Now Ptolemy Philopator learned from those who had returned that Antiochus had captured some of Ptolemy's territory. Ptolemy gave orders to all his forces, foot soldiers and mounted soldiers, to break camp. Along with all his forces, and accompanied by his sister Arsinoë, he set out for the region of Raphia where Antiochus' troops had set up camp.
Now a certain Theodotus made up his mind to carry out a plot to kill Ptolemy. He took the best of the weapons that had been assigned to him from Ptolemy's own arsenal. He crossed over by night to Ptolemy's tent, intending to put an end to the war by killing him single-handedly.
But Dositheus, known as Drimylus' son, had led Ptolemy away and arranged for an unimportant person to sleep in the king's tent. This person then met the fate intended for Ptolemy. (Now this Dositheus was a Jew by birth, but he had changed his mind about their customs and had turned away from the teachings of his ancestors.)
When a fierce battle arose, and things were going rather well for Antiochus, Arsinoë went out to Ptolemy's army with pathetic cries and with her hair all in disarray. She urged them to rescue themselves and their children and wives, and bravely promised to give to each man two manehs of gold if they won the battle.
And so it turned out that the enemies were destroyed in hand-to-hand combat, and many were taken prisoner.
After overcoming the plot, Ptolemy decided to visit the neighboring cities to encourage them.
By doing this and by distributing gifts for their sacred shrines, he reassured his subjects.
The Jews had sent elders and members of the council to greet him, to bring gifts of friendship, and to congratulate him on recent events. As a result he was even more eager to come to them as soon as possible.
So he traveled to Jerusalem, sacrificed to the supreme God, made thank offerings, and did what was appropriate for the temple. As he entered the temple, he was struck with amazement at its brilliance and beauty.
And as he admired the orderly arrangement of the temple, he conceived a notion to enter into the holy place.
But they said that it wasn't right to do this since even those of their own nation weren't permitted to enter it. Not even all the priests were allowed, but only the chief priest, who was in charge over all, and he could do so only once a year. But Philopator wasn't at all persuaded.
Even after the law was read to him, he continued to claim that it was necessary for him to enter, saying, "Even if those persons are denied this honor, I shouldn't be."
He asked why, when he was entering every other sacred place, none of those present prevented him.
And someone said (without thinking) that he was wrong to speak of this as a sign.
"But even if for some reason this were true," Philopator replied, "why should I, of all people, not enter, whether they are willing or not?"

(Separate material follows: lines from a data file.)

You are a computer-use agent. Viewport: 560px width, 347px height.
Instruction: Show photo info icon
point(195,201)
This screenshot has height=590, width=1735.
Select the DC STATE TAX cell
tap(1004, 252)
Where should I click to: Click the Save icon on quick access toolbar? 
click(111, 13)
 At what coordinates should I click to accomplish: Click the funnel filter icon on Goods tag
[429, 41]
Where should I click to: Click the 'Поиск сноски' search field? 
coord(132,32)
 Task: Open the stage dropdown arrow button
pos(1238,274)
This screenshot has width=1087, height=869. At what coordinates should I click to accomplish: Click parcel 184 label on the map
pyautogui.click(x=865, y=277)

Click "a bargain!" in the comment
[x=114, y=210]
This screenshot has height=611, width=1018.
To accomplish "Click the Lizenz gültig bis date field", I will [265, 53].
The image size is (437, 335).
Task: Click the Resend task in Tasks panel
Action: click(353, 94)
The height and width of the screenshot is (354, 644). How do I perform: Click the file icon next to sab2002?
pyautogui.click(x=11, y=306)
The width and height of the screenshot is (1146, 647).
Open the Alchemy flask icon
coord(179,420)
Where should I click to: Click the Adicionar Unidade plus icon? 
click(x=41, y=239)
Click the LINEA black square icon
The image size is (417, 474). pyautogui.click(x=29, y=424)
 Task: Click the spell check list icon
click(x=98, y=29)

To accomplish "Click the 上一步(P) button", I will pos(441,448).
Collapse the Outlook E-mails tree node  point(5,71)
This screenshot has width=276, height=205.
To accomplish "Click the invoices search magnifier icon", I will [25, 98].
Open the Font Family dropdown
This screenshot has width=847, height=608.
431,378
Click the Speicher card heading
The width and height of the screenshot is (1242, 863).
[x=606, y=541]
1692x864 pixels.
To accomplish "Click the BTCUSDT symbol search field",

But the priests fell to the ground, still in their sacred robes. They filled the temple with crying and tears, praying to the supreme God to help them and to change the mind of the one who was wrongly imposing himself.
Those who were left in the city were troubled and hurried out, thinking something mysterious was happening.
The young girls who had been kept secluded at home rushed out with their mothers. They sprinkled their hair with dust and began to fill the streets with weeping and groaning.
Even the young women who had just been adorned for their weddings left the bridal bedrooms that had been prepared for the marriage night. Neglecting all proper modesty, they came together in the city in a wild rush.
Mothers and nurses left newborn children here and there, some in houses, some in the streets, and crowded together into the most high temple without looking back.
The people who assembled offered all kinds of prayers on account of the evil plot of the king.
Some of the bolder citizens weren't going to put up with his intended plan or fulfill what he had in mind.
They rallied each other to attack with weapons and to die courageously for the sake of the law of their ancestors, creating a great uproar in the holy place. The old men and the elders were barely able to restrain them, but turned them at last to the same stance of prayer.
Now the crowd in front of the temple was occupied in praying,
but the elders standing near the king tried in many ways to turn his arrogant mind from the scheme that he had conceived.
But he, being made bold and ignoring all their arguments, began to make his approach, determined to carry out his plan.
So when those who were near him saw this, they turned together with the people to appeal to the one who was fully able to come to their aid and not to overlook this insolent transgression.
An immense roar went up from the intensity and passion of the crowd's concerted shouting.
Indeed it seemed that not only the people but also the walls and the entire land were echoing, because at that time all were prepared to accept death instead of making the holy place impure.